(WHAT THE TASK REQUIRES):
Take from the material every line containing the string "FAVI" and copy it.

** Opening EXTRACTED MATERIAL block **

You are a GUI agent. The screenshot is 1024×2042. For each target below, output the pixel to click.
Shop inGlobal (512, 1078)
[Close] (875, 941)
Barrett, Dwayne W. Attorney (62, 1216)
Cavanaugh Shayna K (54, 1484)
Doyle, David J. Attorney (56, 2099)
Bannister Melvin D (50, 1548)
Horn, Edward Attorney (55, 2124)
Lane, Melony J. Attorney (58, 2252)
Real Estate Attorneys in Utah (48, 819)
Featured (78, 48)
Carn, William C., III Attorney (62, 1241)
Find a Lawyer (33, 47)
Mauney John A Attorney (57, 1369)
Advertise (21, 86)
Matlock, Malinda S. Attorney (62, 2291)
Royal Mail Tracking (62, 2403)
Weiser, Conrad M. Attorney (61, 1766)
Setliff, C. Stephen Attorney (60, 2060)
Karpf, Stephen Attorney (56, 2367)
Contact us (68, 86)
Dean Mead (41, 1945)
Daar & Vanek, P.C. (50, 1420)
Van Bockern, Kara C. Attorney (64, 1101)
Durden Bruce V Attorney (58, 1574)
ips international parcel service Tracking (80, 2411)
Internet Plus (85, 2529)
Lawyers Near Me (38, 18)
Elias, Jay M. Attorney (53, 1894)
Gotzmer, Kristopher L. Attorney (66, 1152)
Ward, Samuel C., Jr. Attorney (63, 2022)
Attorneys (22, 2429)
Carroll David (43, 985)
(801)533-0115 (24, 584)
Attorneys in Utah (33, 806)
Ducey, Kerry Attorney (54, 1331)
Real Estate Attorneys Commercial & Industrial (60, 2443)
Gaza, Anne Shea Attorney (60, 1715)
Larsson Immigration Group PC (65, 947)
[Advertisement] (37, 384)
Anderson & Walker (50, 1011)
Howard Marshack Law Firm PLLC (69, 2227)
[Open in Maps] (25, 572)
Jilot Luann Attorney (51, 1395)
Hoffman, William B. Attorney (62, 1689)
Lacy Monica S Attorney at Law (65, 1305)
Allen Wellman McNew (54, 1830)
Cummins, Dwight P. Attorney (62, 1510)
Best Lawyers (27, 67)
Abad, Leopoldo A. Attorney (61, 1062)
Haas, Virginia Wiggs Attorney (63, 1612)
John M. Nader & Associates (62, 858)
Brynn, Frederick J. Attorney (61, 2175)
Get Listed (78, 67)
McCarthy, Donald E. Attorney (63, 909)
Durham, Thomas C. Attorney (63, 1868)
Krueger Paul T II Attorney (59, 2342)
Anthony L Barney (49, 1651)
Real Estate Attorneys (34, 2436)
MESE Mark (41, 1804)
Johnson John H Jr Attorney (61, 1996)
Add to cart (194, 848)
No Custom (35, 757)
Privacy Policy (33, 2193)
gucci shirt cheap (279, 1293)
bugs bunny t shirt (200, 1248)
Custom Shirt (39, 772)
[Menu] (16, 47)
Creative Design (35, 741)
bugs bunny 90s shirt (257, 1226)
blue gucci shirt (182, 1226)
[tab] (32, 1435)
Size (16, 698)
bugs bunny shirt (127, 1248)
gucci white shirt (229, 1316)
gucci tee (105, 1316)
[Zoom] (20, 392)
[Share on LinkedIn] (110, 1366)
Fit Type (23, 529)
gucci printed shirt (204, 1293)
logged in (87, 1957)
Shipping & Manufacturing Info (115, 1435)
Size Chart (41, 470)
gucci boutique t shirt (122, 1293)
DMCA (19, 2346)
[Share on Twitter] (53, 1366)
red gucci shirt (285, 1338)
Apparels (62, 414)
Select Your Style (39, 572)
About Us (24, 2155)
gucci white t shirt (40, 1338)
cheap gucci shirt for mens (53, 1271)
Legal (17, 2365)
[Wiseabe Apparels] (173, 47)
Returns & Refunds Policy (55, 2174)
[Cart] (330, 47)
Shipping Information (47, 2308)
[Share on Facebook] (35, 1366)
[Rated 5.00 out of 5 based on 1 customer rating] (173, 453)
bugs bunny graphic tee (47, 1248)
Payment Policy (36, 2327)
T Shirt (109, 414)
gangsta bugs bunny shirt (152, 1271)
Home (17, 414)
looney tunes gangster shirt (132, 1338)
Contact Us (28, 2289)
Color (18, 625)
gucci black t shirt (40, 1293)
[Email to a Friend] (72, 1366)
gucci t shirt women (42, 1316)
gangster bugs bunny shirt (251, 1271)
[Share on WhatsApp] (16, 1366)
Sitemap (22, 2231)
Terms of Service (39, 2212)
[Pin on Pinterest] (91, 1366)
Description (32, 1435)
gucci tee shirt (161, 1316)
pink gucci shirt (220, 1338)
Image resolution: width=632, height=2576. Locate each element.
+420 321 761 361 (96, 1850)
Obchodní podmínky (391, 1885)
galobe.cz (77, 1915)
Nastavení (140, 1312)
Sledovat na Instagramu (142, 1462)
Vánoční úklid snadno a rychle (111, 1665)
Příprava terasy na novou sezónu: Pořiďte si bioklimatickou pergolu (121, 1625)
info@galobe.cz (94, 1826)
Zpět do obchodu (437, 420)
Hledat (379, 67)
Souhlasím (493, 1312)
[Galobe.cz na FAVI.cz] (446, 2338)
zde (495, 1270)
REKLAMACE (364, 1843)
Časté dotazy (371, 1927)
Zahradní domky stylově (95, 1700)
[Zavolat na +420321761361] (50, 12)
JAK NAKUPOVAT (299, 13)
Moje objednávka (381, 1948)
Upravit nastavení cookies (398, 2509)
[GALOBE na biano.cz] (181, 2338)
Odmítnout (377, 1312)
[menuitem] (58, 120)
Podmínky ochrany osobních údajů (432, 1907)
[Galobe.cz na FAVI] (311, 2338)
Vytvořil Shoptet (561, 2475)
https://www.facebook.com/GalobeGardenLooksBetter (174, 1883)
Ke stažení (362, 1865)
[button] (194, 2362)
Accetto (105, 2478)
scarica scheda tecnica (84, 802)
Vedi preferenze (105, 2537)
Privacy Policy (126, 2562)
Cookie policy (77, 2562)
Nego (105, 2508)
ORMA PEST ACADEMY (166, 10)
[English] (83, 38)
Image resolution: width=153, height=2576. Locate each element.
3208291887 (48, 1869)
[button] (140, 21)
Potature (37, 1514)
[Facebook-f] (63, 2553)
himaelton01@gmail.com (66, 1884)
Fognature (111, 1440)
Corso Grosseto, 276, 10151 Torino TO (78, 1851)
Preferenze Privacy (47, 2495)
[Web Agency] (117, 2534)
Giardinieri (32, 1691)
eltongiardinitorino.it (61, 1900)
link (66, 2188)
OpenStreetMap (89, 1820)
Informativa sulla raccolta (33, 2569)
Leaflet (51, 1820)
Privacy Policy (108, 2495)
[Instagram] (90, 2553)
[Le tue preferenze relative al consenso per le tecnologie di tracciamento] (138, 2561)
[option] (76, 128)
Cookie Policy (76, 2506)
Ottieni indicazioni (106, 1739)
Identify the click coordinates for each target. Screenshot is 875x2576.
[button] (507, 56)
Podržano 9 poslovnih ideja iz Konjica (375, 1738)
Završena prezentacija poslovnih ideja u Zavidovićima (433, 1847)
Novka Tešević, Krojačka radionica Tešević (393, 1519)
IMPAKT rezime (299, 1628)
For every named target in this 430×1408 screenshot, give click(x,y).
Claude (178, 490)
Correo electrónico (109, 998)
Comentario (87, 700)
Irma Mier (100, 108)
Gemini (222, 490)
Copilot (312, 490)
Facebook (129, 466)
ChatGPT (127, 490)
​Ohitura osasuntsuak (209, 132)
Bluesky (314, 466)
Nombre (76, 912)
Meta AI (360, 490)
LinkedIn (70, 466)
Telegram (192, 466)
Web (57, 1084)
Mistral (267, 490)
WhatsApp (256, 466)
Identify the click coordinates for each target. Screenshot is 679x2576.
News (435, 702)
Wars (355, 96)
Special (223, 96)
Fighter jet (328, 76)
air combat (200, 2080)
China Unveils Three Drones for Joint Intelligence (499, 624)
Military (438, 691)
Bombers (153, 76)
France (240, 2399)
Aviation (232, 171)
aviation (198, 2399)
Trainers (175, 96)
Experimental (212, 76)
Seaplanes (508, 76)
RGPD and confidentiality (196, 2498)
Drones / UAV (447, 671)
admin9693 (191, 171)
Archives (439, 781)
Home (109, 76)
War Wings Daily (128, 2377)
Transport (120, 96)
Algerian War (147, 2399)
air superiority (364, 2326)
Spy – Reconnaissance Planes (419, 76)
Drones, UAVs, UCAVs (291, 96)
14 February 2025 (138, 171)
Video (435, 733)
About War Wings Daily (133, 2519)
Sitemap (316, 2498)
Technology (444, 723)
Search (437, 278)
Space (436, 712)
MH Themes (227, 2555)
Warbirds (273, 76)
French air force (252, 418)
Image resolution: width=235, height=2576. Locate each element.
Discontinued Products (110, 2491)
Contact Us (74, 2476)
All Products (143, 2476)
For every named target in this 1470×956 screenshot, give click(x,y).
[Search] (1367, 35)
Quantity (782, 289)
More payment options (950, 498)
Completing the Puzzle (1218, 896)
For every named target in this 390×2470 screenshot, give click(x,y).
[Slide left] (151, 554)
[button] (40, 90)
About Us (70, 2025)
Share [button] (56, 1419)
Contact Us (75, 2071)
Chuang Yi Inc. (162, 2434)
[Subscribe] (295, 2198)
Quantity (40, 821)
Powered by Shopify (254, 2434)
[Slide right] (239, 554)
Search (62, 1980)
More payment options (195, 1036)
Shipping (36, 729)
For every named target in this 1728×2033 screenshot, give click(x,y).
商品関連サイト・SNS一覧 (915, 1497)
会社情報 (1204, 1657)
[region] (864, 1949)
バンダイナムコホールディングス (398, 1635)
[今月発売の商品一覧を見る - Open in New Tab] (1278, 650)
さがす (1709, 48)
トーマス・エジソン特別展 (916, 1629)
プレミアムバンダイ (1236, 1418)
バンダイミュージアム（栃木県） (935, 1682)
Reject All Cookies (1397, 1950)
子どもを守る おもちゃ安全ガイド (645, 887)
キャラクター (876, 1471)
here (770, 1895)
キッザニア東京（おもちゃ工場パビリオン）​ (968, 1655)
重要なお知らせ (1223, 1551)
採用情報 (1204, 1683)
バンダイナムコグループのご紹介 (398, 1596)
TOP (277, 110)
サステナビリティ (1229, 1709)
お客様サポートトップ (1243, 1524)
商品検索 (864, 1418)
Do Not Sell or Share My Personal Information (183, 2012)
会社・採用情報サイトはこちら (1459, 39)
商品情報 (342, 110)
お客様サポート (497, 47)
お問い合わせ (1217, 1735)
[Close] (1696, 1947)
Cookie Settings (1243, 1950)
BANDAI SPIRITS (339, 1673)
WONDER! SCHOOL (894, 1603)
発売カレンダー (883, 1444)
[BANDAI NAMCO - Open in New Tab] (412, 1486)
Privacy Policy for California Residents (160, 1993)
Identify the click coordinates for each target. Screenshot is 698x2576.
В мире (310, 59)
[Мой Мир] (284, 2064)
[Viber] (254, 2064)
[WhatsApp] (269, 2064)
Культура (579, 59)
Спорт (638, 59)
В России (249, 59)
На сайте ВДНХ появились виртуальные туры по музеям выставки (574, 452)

** Closing EXTRACTED MATERIAL block **

(RESPONSE TO THE EXERCISE):
[Galobe.cz na FAVI.cz] (446, 2338)
[Galobe.cz na FAVI] (311, 2338)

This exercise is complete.